Dataset items:
⟨

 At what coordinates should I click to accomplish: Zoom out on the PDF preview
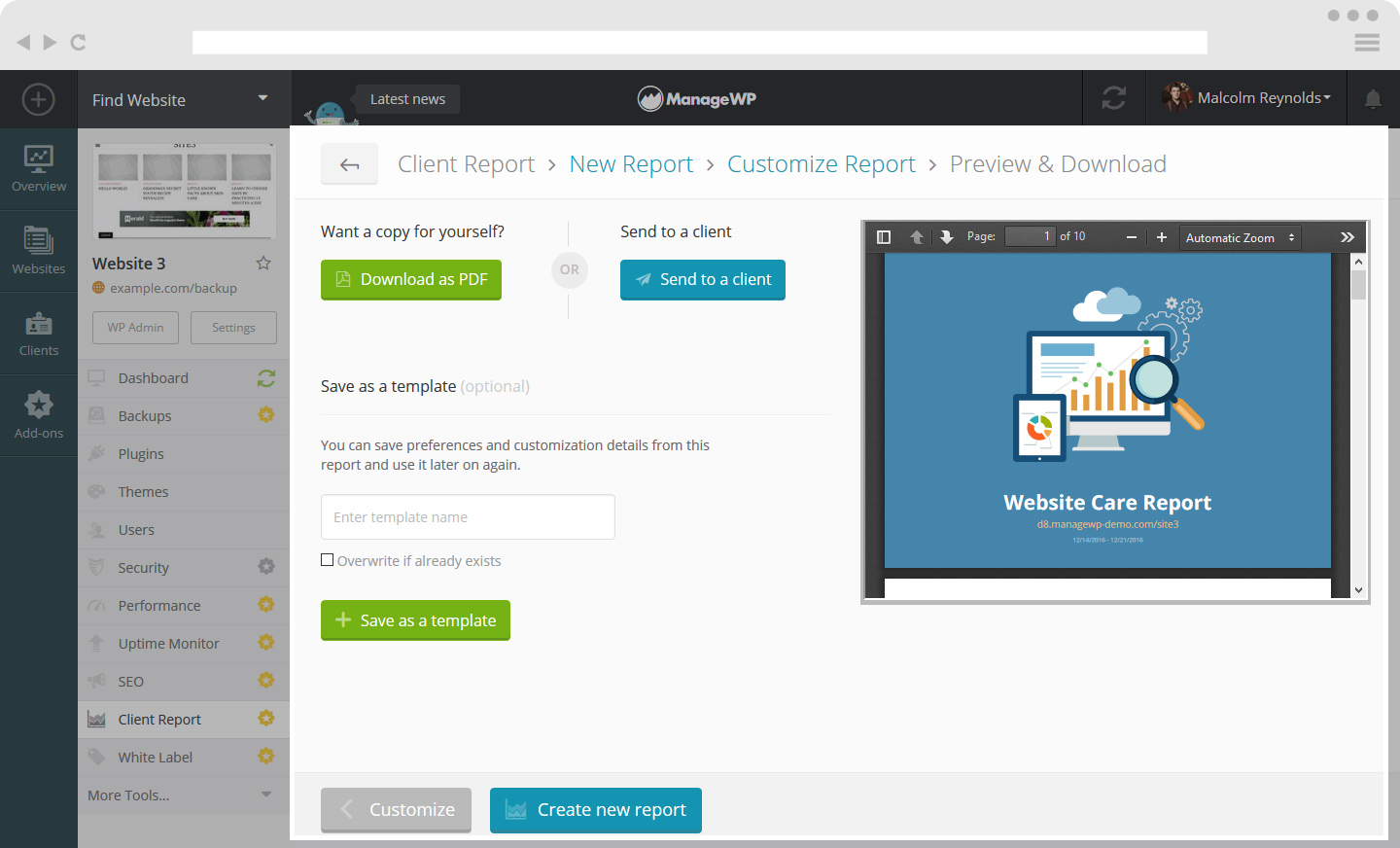click(1132, 237)
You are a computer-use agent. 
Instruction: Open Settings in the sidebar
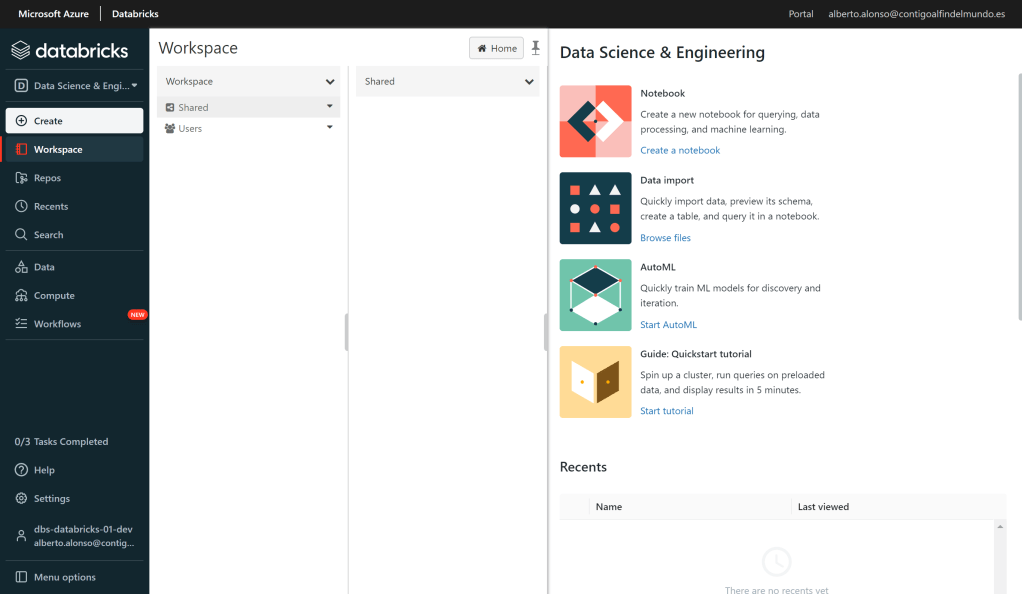pos(51,498)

⟩

WHAT TO WORK ON: Please output every record above exactly as written, leaving out the pictures.

YOUR RESPONSE:
 At what coordinates should I click to accomplish: Zoom out on the PDF preview
click(1132, 237)
You are a computer-use agent. 
Instruction: Open Settings in the sidebar
pos(51,498)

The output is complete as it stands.